IV.            Six Sigma – Analyze (15 Questions)

                              A.            Exploratory data analysis

                                                       1.            Multi-vari studies
Create and interpret multi-vari studies to interpret the difference between positional, cyclical, and temporal variation; apply sampling plans to investigate the largest sources of variation. (Create)

                                                       2.            Simple linear correlation and regression
Interpret the correlation coefficient and determine its statistical significance (p-value); recognize the difference between correlation and causation. Interpret the linear regression equation and determine its statistical significance (p-value). Use regression models for estimation and prediction. (Evaluate)

Exploratory data analysis

Multi-vari analysis – a chart used to analyze variation, and also used to investigate the stability or consistency of a process. It identifies where and where not to investigate, and the principle advantage is that it breaks down variation into components so that improvements can be made. It normally contains all (or most) of the readings taken.

·          Positional – variation within a piece

·          Cyclical – variation from piece to piece

·          Temporal – variation caused by time related changes

Simple linear correlation and regression - a method that enables you to determine the relationship between a continuous process output (Y) and one factor (X). The relationship is typically expressed in terms of a mathematical equation such as (Y = Bo + B1X). Bo=Y intercept when X=0; B1=slope of line.

·          Best fit line – plot the points on a graph and place a line through the majority of points or “best fit.”

·          Least squares – choose as the “best fit” line the line that minimizes the sum of the squares of the deviations of observed values.

·          Multiple linear regression – although not included in the BOK, it is an extension of simple linear regression to more than one independent variable.

Correlation coefficient – quantifies the degree of linear association between two variables. It is typically denoted by r and will have a value ranging between negative 1 and positive 1. A positive value implies that the line slopes upward to the right and a negative value indicates that it slopes downward to the right. When r=0, all points are scattered and give no evidence of a linear correlation; when r=1 or r=-1, all points fall on a straight line; and any other value suggests the degree of linear relation.

·          Coefficient of determination – the square of the linear correlation coefficient. Determines the amount of variability explained by the regression model.
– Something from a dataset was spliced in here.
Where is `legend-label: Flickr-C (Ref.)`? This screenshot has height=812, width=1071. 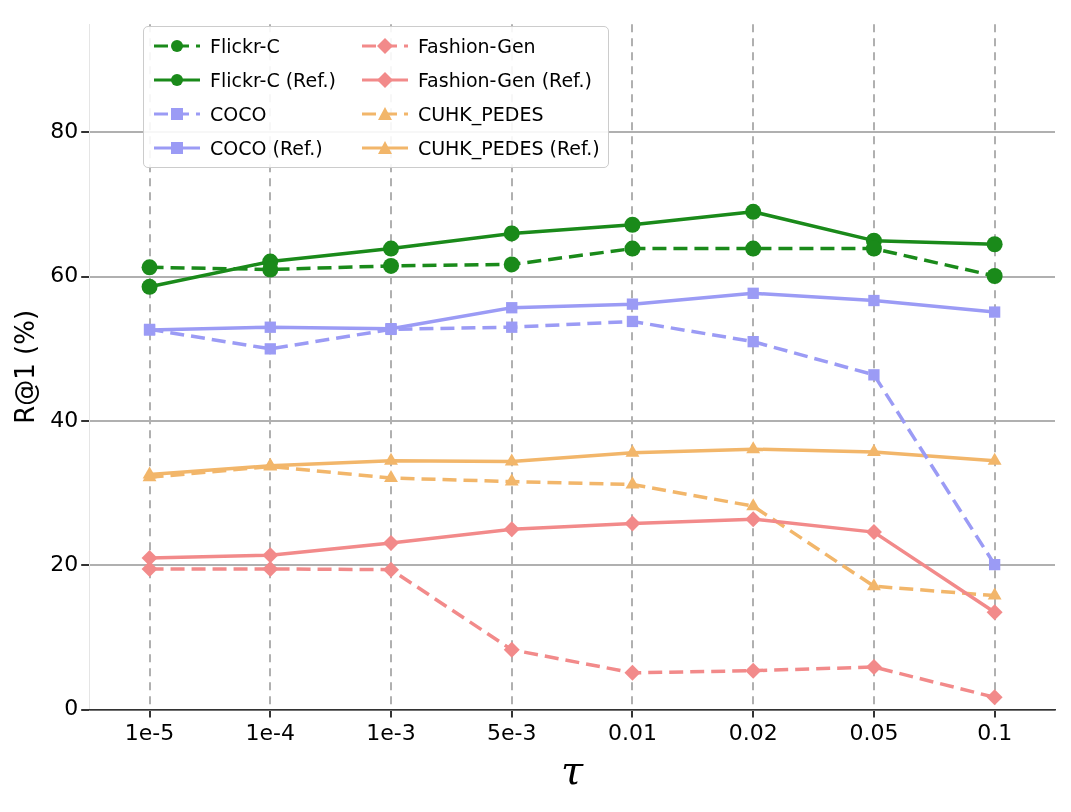 legend-label: Flickr-C (Ref.) is located at coordinates (273, 80).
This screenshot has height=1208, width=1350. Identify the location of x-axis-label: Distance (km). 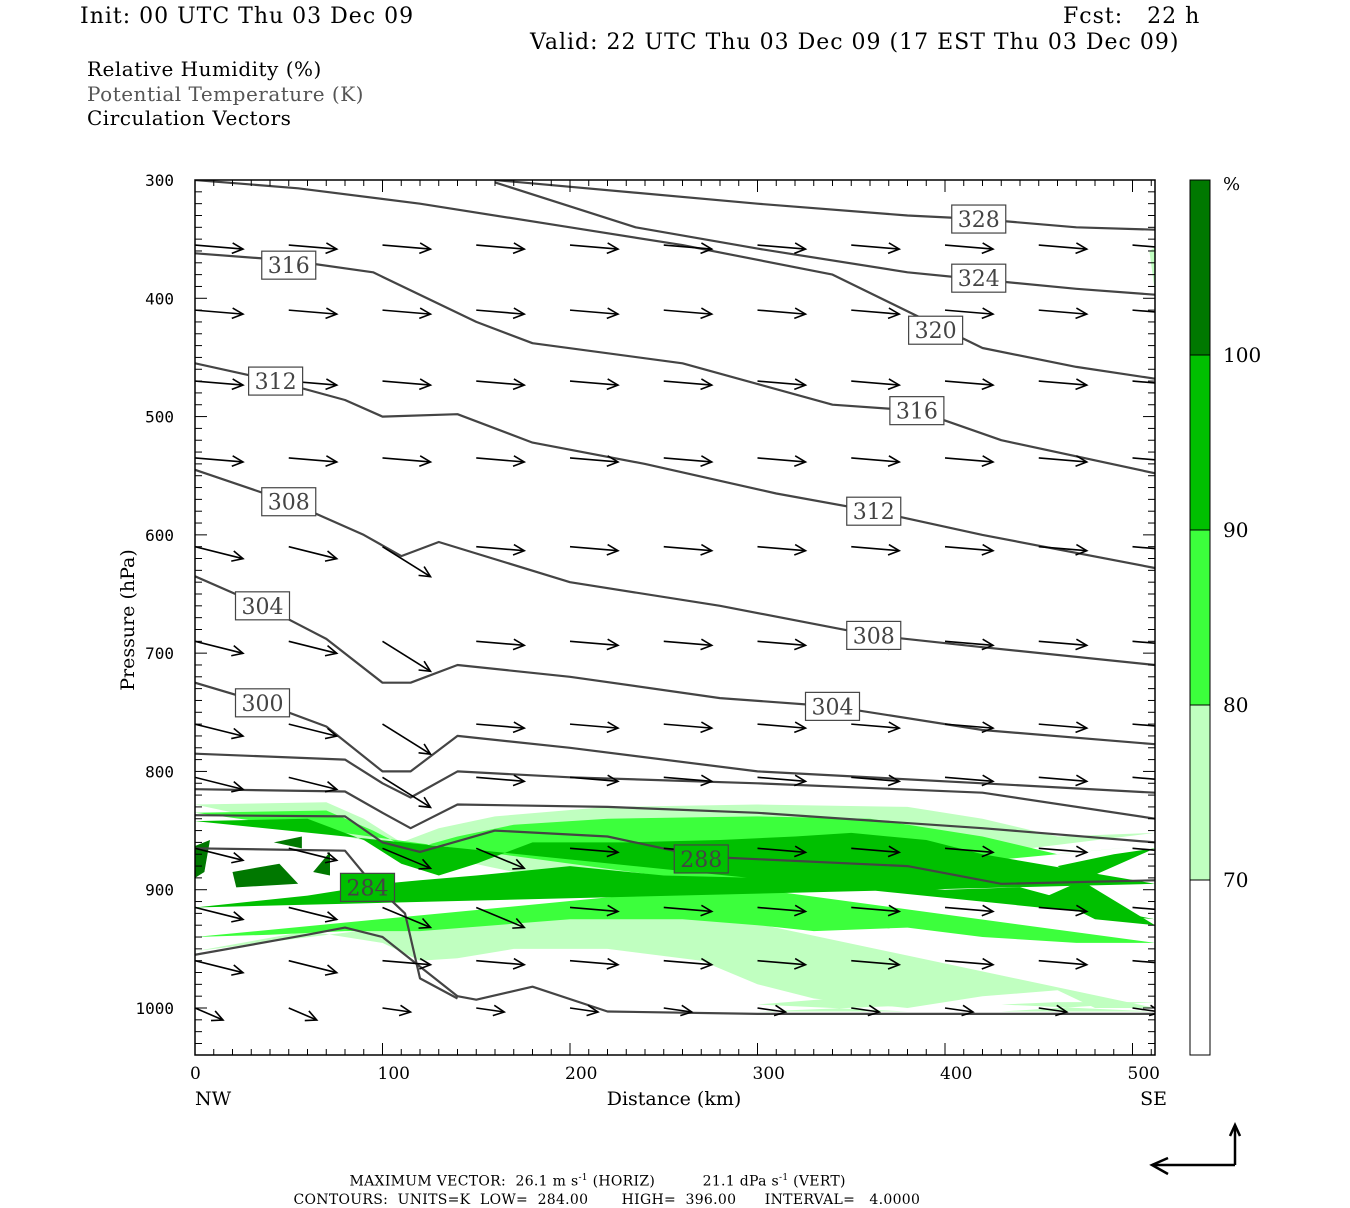
(674, 1099).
p-Value - The probability value (p-value) of a statistical hypothesis test is the probability of getting a value of the test statistic as extreme as or more extreme than that observed by chance alone, if the null hypothesis Ho, is true. It is the probability of wrongly rejecting the null hypothesis if it is in fact true. It is equal to the significance level of the test for which we would only just reject the null hypothesis. The p-value is compared with the desired significance level of our test and, if it is smaller, the result is significant. That is, if the null hypothesis were to be rejected at the 5% significance level, this would be reported as "p < 0.05". Small p-values suggest that the null hypothesis is unlikely to be true. The smaller it is, the more convincing the evidence is that null hypothesis is false. It indicates the strength of evidence for say, rejecting the null hypothesis Ho, rather than simply concluding "Reject Ho" or "Do not reject Ho".